IN A FISHING life of over 30 years the writer has landed monster trout on three occasions. The first two were landed about 20 years ago, and, strangely enough, were caught on two successive hot August days. One weighed an ounce or two over six pounds and the other nearly five pounds. For the next 20 years or so really big fish evaded me. But last September, on a cold, grey day just before the season ended, fortune smiled upon me for the third time and I landed a sea trout weighing 13½ Ib. The fish fought for over an hour, and the fact that I was fishing for brown trout made my task very difficult. My cast was tapered to 4X, with a breaking strain of two-and-a-half pounds. A very small Lunn's Particular was the successful fly.  

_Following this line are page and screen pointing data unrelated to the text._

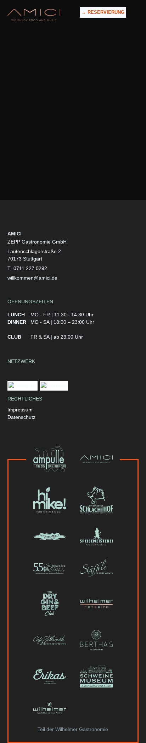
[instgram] (22, 387)
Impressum (20, 410)
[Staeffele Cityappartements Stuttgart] (96, 568)
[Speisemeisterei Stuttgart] (96, 537)
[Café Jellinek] (49, 640)
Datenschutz (21, 417)
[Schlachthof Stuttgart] (96, 499)
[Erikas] (49, 676)
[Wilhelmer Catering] (96, 603)
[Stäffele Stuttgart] (49, 568)
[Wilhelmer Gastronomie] (49, 708)
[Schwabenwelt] (49, 537)
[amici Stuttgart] (33, 15)
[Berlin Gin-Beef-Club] (49, 603)
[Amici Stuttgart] (96, 459)
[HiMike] (49, 499)
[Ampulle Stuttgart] (49, 459)
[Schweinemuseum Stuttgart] (96, 676)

Is it just luck or is it skill that takes the big fish? I think luck plays the major part in hooking the fish, but skill is necessary to land your prize, especially if you are fishing with fine tackle. Where are you likely to find big fish? Usually the big fellows lie in deep water, for such fish are mainly bottom feeders and do not often rise to fly. Therefore, look for deep pools with overhanging trees, from which a good supply of food is obtainable with little effort from the innumerable insects which drop into the water. The submerged roots of the trees provide good cover in which the monster lies away from enemies. The roots may also assist the fish to escape when hooked, for such submerged obstructions can play havoc with one's tackle. 

T&S old copy 1
  7lb brown trout from the Sussex Ouse, near Isfield.                                                           
Kept as a trophy or for the table in 1965. Today, it would probably be returned to the water.                    

 Having found a likely place, try a small fly and fish dry at first. If that fails to bring any response, fish the same fly wet at varying depths, from just under the surface to a couple of feet below, recovering your line by short, quick snatches. You will note I have not referred to spinning or any other kind of fishing. That is because, for me, it is fly fishing or nothing. 

Another likely home for a big fish is a few yards from where a feeder, or even a drain, joins the main river. If this is a deep pool so much the better. The logic here is that there are two avenues of food provision, so your monster gets the best of both worlds. The method of fishing is the same as described previously - dry and wet fly in sequence.  

Do not fall into the trap of using a big fly to catch a big fish. I am aware that the size of the fly varies with the river, but generally, in my experience, small flies are more killing on any river.  

The largest fly I ever use on any river is only of medium size. And, by the way, for the rivers I usually fish, which are the chalk streams of the South of England, my favourite flies are Baigent's Brown, Iron Blue, March Brown (at all times of the season), Lunn's Particular and the Black Gnat. These are fished dry usually, but occasionally wet. And with one or other of these flies I have taken the heaviest fish from my water during two consecutive years.  

Another place you can try for a big one is near the bank in a stickle where the fast-flowing water from a waterfall irons itself out. If near trees and submerged roots so much the better. Or you might choose a spot where the current is rather fast and there is a large patch of thick weed near the bank. Just underneath the weed may lie a big trout which might well dart out to swallow the passing fly.  

Summing up, the way to go about trying to catch big fish is to find out first of all where they lie and then to fish with small flies. When they are hooked hold them firmly, but not roughly, and let them run until they are completely exhausted.